*GIVEN DATA*.
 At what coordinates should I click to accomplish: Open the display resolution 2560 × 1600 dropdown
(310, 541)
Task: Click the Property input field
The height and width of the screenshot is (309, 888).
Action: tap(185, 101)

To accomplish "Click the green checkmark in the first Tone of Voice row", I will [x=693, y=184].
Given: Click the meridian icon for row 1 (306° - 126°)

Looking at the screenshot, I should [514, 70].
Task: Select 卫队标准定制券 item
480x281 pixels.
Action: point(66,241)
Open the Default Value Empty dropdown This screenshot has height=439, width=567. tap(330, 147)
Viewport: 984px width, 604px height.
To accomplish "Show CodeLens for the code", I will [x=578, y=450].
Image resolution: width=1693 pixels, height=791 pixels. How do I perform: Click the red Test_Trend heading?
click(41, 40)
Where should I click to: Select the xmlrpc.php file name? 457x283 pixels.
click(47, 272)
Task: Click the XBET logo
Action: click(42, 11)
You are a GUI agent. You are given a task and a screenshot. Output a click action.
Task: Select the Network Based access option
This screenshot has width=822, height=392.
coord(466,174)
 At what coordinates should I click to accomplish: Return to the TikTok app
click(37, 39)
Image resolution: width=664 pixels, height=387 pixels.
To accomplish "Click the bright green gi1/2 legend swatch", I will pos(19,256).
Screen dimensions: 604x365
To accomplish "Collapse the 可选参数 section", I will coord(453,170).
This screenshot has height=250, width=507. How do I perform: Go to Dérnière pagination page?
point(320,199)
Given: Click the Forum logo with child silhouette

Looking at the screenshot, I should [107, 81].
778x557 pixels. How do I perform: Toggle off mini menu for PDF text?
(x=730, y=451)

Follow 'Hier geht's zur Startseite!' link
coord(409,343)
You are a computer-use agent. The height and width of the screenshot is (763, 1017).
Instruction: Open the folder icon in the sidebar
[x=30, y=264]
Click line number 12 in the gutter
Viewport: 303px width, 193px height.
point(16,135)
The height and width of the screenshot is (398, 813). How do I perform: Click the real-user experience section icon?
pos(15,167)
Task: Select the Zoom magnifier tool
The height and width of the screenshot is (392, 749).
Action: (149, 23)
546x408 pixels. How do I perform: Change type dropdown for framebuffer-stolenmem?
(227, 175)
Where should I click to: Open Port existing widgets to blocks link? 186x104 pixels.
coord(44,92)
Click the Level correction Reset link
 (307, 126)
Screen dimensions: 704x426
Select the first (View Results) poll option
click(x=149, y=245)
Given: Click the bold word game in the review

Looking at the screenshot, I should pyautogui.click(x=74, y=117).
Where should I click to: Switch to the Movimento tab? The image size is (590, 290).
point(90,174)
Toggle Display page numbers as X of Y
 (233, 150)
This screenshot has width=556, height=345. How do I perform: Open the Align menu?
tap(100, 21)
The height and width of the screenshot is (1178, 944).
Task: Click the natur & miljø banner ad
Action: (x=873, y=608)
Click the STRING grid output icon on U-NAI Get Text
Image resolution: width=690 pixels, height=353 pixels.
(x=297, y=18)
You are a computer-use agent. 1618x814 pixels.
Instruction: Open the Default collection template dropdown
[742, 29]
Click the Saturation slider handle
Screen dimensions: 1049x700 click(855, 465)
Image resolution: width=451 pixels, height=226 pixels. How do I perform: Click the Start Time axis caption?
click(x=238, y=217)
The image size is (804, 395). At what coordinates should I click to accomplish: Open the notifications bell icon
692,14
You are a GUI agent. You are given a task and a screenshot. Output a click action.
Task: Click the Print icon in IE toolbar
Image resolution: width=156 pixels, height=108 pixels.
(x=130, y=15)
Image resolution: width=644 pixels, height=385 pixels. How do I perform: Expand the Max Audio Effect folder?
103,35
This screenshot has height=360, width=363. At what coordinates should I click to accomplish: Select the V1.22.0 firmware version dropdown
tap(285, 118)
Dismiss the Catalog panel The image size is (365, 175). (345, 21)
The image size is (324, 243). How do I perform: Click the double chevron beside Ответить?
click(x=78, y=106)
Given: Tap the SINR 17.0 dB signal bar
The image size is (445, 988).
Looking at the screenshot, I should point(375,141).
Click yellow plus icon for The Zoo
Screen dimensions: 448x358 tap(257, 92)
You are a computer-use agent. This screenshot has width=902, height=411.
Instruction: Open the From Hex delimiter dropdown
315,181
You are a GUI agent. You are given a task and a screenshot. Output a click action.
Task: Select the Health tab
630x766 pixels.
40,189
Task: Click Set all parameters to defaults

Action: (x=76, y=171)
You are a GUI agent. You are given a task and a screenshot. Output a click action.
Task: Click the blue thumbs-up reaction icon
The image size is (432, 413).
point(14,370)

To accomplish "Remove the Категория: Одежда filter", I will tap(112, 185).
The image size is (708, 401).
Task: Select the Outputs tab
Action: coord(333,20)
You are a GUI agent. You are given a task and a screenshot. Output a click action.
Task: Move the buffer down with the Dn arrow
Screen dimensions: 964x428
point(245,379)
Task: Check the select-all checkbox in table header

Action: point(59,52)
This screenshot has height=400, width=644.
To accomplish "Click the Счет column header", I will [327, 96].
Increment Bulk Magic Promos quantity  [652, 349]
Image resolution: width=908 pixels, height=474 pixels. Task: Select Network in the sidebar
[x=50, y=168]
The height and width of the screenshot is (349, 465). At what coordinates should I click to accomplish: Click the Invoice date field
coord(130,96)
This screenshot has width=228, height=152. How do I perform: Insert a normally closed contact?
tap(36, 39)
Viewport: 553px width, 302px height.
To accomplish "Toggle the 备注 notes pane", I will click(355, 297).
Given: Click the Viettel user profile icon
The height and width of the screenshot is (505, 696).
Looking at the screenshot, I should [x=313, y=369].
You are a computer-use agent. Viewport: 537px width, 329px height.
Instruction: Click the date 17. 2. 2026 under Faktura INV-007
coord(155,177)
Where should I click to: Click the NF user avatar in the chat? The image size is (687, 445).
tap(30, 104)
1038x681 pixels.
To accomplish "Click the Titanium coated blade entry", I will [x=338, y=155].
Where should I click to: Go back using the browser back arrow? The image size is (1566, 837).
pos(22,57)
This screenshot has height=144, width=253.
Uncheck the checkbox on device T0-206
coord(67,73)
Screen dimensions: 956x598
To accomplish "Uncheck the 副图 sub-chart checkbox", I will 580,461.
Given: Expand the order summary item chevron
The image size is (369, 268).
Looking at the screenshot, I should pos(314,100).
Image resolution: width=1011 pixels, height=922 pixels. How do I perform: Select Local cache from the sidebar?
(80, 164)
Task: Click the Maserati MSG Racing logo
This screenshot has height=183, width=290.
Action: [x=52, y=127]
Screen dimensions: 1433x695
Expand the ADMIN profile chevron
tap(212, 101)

*PROBLEM*. Line by line, return the whole listing without a single difference.

*ANSWER BOX*.
 At what coordinates should I click to accomplish: Open the display resolution 2560 × 1600 dropdown
(310, 541)
Task: Click the Property input field
The height and width of the screenshot is (309, 888).
Action: tap(185, 101)

To accomplish "Click the green checkmark in the first Tone of Voice row", I will [x=693, y=184].
Given: Click the meridian icon for row 1 (306° - 126°)

Looking at the screenshot, I should [514, 70].
Task: Select 卫队标准定制券 item
480x281 pixels.
Action: point(66,241)
Open the Default Value Empty dropdown This screenshot has height=439, width=567. tap(330, 147)
Viewport: 984px width, 604px height.
To accomplish "Show CodeLens for the code", I will [x=578, y=450].
Image resolution: width=1693 pixels, height=791 pixels. How do I perform: Click the red Test_Trend heading?
click(41, 40)
Where should I click to: Select the xmlrpc.php file name? 457x283 pixels.
click(47, 272)
Task: Click the XBET logo
Action: click(42, 11)
You are a GUI agent. You are given a task and a screenshot. Output a click action.
Task: Select the Network Based access option
This screenshot has width=822, height=392.
coord(466,174)
 At what coordinates should I click to accomplish: Return to the TikTok app
click(37, 39)
Image resolution: width=664 pixels, height=387 pixels.
To accomplish "Click the bright green gi1/2 legend swatch", I will pos(19,256).
Screen dimensions: 604x365
To accomplish "Collapse the 可选参数 section", I will coord(453,170).
This screenshot has height=250, width=507. How do I perform: Go to Dérnière pagination page?
point(320,199)
Given: Click the Forum logo with child silhouette

Looking at the screenshot, I should [107, 81].
778x557 pixels. How do I perform: Toggle off mini menu for PDF text?
(x=730, y=451)

Follow 'Hier geht's zur Startseite!' link
coord(409,343)
You are a computer-use agent. The height and width of the screenshot is (763, 1017).
Instruction: Open the folder icon in the sidebar
[x=30, y=264]
Click line number 12 in the gutter
Viewport: 303px width, 193px height.
point(16,135)
The height and width of the screenshot is (398, 813). How do I perform: Click the real-user experience section icon?
pos(15,167)
Task: Select the Zoom magnifier tool
The height and width of the screenshot is (392, 749).
Action: (149, 23)
546x408 pixels. How do I perform: Change type dropdown for framebuffer-stolenmem?
(227, 175)
Where should I click to: Open Port existing widgets to blocks link? 186x104 pixels.
coord(44,92)
Click the Level correction Reset link
 (307, 126)
Screen dimensions: 704x426
Select the first (View Results) poll option
click(x=149, y=245)
Given: Click the bold word game in the review

Looking at the screenshot, I should pyautogui.click(x=74, y=117).
Where should I click to: Switch to the Movimento tab? The image size is (590, 290).
point(90,174)
Toggle Display page numbers as X of Y
 (233, 150)
This screenshot has width=556, height=345. How do I perform: Open the Align menu?
tap(100, 21)
The height and width of the screenshot is (1178, 944).
Task: Click the natur & miljø banner ad
Action: (x=873, y=608)
Click the STRING grid output icon on U-NAI Get Text
Image resolution: width=690 pixels, height=353 pixels.
(x=297, y=18)
You are a computer-use agent. 1618x814 pixels.
Instruction: Open the Default collection template dropdown
[742, 29]
Click the Saturation slider handle
Screen dimensions: 1049x700 click(855, 465)
Image resolution: width=451 pixels, height=226 pixels. How do I perform: Click the Start Time axis caption?
click(x=238, y=217)
The image size is (804, 395). At what coordinates should I click to accomplish: Open the notifications bell icon
692,14
You are a GUI agent. You are given a task and a screenshot. Output a click action.
Task: Click the Print icon in IE toolbar
Image resolution: width=156 pixels, height=108 pixels.
(x=130, y=15)
Image resolution: width=644 pixels, height=385 pixels. How do I perform: Expand the Max Audio Effect folder?
103,35
This screenshot has height=360, width=363. At what coordinates should I click to accomplish: Select the V1.22.0 firmware version dropdown
tap(285, 118)
Dismiss the Catalog panel The image size is (365, 175). (345, 21)
The image size is (324, 243). How do I perform: Click the double chevron beside Ответить?
click(x=78, y=106)
Given: Tap the SINR 17.0 dB signal bar
The image size is (445, 988).
Looking at the screenshot, I should point(375,141).
Click yellow plus icon for The Zoo
Screen dimensions: 448x358 tap(257, 92)
You are a computer-use agent. This screenshot has width=902, height=411.
Instruction: Open the From Hex delimiter dropdown
315,181
You are a GUI agent. You are given a task and a screenshot. Output a click action.
Task: Select the Health tab
630x766 pixels.
40,189
Task: Click Set all parameters to defaults

Action: (x=76, y=171)
You are a GUI agent. You are given a task and a screenshot. Output a click action.
Task: Click the blue thumbs-up reaction icon
The image size is (432, 413).
point(14,370)

To accomplish "Remove the Категория: Одежда filter", I will tap(112, 185).
The image size is (708, 401).
Task: Select the Outputs tab
Action: coord(333,20)
You are a GUI agent. You are given a task and a screenshot. Output a click action.
Task: Move the buffer down with the Dn arrow
Screen dimensions: 964x428
point(245,379)
Task: Check the select-all checkbox in table header

Action: point(59,52)
This screenshot has height=400, width=644.
To accomplish "Click the Счет column header", I will [327, 96].
Increment Bulk Magic Promos quantity  [652, 349]
Image resolution: width=908 pixels, height=474 pixels. Task: Select Network in the sidebar
[x=50, y=168]
The height and width of the screenshot is (349, 465). At what coordinates should I click to accomplish: Click the Invoice date field
coord(130,96)
This screenshot has width=228, height=152. How do I perform: Insert a normally closed contact?
tap(36, 39)
Viewport: 553px width, 302px height.
To accomplish "Toggle the 备注 notes pane", I will click(355, 297).
Given: Click the Viettel user profile icon
The height and width of the screenshot is (505, 696).
Looking at the screenshot, I should [x=313, y=369].
You are a computer-use agent. Viewport: 537px width, 329px height.
Instruction: Click the date 17. 2. 2026 under Faktura INV-007
coord(155,177)
Where should I click to: Click the NF user avatar in the chat? The image size is (687, 445).
tap(30, 104)
1038x681 pixels.
To accomplish "Click the Titanium coated blade entry", I will [x=338, y=155].
Where should I click to: Go back using the browser back arrow? The image size is (1566, 837).
pos(22,57)
This screenshot has height=144, width=253.
Uncheck the checkbox on device T0-206
coord(67,73)
Screen dimensions: 956x598
To accomplish "Uncheck the 副图 sub-chart checkbox", I will 580,461.
Given: Expand the order summary item chevron
The image size is (369, 268).
Looking at the screenshot, I should pos(314,100).
Image resolution: width=1011 pixels, height=922 pixels. How do I perform: Select Local cache from the sidebar?
(80, 164)
Task: Click the Maserati MSG Racing logo
This screenshot has height=183, width=290.
Action: [x=52, y=127]
Screen dimensions: 1433x695
Expand the ADMIN profile chevron
tap(212, 101)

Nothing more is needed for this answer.